[Saved data entries]
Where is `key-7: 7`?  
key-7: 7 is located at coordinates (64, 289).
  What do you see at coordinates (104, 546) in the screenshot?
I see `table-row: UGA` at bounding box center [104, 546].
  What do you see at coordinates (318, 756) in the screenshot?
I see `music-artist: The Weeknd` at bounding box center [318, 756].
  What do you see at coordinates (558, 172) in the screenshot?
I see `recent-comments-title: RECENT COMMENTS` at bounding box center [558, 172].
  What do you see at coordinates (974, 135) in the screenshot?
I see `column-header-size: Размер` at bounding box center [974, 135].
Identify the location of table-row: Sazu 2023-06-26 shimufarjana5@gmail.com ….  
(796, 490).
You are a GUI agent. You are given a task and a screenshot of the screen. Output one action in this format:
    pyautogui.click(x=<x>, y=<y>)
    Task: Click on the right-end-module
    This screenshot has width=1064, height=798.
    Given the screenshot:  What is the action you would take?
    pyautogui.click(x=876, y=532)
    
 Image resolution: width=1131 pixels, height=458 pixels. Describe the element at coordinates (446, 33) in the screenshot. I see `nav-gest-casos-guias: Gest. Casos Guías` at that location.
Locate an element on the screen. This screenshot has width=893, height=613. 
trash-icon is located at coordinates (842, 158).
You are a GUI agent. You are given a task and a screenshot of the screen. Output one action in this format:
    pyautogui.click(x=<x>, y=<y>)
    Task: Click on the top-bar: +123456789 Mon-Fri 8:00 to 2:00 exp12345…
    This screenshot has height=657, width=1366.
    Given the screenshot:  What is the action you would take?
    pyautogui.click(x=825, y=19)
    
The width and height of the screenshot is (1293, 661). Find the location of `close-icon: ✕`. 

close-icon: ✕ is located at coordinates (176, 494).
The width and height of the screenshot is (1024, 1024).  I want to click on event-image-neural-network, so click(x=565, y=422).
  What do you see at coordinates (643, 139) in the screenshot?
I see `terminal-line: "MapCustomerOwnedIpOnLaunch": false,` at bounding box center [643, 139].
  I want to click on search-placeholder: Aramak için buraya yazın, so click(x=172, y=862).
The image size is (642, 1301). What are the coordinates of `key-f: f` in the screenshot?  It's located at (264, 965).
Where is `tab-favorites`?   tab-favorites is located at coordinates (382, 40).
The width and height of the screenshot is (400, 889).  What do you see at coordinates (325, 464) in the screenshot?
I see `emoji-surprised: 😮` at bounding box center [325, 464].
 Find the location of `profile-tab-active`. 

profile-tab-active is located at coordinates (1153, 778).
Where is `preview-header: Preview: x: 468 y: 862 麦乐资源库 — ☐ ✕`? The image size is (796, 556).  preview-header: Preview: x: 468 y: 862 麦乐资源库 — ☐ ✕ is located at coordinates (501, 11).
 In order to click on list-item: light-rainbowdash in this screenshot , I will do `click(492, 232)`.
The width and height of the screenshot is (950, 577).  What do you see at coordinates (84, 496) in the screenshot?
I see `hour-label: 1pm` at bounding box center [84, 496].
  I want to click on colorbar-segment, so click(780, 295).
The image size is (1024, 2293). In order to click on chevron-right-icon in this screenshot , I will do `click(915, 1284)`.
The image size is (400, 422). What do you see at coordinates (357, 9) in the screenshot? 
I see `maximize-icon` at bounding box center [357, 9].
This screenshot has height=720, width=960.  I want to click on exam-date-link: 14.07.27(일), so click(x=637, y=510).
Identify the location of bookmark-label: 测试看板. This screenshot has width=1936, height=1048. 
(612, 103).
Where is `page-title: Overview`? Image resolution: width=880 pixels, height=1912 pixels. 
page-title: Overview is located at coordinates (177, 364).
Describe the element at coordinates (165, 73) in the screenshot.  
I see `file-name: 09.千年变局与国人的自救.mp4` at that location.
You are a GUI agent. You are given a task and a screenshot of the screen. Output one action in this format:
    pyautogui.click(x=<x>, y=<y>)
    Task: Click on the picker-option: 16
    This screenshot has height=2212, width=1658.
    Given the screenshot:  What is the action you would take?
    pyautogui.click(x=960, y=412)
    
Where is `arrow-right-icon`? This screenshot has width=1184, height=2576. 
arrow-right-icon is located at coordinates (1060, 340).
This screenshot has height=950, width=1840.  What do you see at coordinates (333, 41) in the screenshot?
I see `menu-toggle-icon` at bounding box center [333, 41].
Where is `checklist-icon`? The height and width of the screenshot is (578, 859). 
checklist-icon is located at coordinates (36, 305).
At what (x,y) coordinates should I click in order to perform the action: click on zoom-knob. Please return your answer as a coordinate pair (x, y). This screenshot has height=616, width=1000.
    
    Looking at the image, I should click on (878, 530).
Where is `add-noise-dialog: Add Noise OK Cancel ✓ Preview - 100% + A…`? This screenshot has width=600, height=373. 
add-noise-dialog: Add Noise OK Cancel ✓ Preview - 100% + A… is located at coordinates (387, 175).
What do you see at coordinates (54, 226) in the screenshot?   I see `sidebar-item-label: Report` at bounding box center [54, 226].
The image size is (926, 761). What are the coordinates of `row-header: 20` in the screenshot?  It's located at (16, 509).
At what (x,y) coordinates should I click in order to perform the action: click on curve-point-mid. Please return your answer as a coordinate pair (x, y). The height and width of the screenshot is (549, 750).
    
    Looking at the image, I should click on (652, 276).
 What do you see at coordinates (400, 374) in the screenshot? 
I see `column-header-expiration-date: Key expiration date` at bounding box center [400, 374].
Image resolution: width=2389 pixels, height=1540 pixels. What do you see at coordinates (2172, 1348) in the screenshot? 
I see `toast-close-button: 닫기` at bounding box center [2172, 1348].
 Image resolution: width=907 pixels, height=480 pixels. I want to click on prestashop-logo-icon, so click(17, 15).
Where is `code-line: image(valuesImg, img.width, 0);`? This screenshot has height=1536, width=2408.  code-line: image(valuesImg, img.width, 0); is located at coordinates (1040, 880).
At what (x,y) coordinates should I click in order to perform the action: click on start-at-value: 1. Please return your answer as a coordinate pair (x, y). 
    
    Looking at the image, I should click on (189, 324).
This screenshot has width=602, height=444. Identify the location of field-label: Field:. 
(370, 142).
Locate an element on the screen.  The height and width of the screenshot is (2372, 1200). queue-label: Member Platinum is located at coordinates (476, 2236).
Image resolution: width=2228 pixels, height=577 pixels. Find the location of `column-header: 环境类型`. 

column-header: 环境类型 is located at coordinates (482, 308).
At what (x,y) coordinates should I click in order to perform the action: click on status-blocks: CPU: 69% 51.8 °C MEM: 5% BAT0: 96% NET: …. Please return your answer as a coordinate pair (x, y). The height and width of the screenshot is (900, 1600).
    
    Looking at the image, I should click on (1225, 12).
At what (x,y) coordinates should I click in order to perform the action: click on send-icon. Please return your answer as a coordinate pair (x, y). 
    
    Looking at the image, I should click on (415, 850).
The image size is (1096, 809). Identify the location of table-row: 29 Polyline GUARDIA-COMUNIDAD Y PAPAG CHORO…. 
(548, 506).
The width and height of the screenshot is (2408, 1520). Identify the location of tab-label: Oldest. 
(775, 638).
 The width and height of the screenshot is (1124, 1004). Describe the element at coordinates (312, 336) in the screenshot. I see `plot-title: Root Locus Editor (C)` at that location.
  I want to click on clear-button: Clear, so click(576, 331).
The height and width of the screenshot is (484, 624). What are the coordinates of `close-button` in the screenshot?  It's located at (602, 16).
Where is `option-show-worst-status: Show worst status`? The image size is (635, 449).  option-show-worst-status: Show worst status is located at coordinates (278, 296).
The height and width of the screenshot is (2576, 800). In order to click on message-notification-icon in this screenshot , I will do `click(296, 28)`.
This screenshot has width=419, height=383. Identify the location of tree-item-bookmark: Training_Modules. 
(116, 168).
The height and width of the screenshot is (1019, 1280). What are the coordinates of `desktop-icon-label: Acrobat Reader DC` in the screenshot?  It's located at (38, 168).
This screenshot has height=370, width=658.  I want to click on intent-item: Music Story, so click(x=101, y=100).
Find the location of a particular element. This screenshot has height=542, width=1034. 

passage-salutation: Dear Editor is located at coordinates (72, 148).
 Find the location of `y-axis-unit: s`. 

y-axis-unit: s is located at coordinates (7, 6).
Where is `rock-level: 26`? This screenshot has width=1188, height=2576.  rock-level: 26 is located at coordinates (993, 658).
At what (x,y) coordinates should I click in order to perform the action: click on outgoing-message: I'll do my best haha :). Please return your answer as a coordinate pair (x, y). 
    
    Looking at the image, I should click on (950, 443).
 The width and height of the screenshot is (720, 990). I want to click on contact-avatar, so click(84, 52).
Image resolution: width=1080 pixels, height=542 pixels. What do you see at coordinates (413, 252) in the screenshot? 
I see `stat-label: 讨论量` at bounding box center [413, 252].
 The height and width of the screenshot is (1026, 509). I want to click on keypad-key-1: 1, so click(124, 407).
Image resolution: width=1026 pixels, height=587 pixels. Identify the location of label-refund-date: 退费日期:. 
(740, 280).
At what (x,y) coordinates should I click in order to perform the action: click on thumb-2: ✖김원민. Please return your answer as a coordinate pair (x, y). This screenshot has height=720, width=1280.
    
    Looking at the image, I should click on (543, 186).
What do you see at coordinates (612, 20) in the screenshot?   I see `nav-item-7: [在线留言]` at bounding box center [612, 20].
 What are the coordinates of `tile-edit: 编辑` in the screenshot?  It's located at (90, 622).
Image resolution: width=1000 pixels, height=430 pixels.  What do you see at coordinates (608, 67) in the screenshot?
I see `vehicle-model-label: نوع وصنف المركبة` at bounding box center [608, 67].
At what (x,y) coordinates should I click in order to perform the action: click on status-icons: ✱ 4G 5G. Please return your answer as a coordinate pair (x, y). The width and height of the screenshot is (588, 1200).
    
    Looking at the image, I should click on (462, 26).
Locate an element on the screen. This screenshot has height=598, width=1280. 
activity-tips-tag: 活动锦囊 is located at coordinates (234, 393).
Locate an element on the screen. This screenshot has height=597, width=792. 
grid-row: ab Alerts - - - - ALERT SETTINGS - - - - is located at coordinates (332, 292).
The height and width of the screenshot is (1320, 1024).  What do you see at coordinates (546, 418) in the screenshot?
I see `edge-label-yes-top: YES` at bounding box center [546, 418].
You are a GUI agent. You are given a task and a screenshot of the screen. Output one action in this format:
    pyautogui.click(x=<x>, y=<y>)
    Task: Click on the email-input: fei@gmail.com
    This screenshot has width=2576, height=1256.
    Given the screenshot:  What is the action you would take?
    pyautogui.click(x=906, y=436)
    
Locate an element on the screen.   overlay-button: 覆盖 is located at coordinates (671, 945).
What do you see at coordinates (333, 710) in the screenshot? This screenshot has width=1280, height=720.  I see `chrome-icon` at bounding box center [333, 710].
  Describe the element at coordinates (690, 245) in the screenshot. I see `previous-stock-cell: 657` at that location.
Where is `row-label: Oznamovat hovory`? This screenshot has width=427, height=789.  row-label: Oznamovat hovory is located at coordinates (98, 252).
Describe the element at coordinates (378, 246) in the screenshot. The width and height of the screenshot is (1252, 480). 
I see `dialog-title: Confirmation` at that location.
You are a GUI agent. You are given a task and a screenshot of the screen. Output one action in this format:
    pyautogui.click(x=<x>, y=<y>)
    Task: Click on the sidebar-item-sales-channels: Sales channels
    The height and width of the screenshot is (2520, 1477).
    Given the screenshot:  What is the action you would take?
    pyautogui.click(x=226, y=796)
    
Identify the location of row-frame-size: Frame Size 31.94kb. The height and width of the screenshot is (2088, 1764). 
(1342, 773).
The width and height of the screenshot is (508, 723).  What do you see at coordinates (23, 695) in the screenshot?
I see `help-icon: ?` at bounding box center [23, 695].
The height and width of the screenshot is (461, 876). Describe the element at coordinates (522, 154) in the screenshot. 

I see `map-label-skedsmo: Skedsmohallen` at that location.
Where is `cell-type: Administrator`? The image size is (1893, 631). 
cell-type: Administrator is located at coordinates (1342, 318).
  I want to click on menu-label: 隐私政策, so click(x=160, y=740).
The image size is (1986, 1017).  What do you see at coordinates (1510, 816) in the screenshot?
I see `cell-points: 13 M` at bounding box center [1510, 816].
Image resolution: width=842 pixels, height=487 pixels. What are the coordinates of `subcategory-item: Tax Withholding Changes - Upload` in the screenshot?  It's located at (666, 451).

Directions for this task: Repeat the lines in the data above from the line with "coordinates (382, 40)." to the line with "In order to click on list-item: light-rainbowdash", including both of those lines.

Result below:
Where is `tab-favorites`?   tab-favorites is located at coordinates (382, 40).
The width and height of the screenshot is (400, 889).  What do you see at coordinates (325, 464) in the screenshot?
I see `emoji-surprised: 😮` at bounding box center [325, 464].
 Find the location of `profile-tab-active`. 

profile-tab-active is located at coordinates (1153, 778).
Where is `preview-header: Preview: x: 468 y: 862 麦乐资源库 — ☐ ✕`? The image size is (796, 556).  preview-header: Preview: x: 468 y: 862 麦乐资源库 — ☐ ✕ is located at coordinates (501, 11).
 In order to click on list-item: light-rainbowdash in this screenshot , I will do `click(492, 232)`.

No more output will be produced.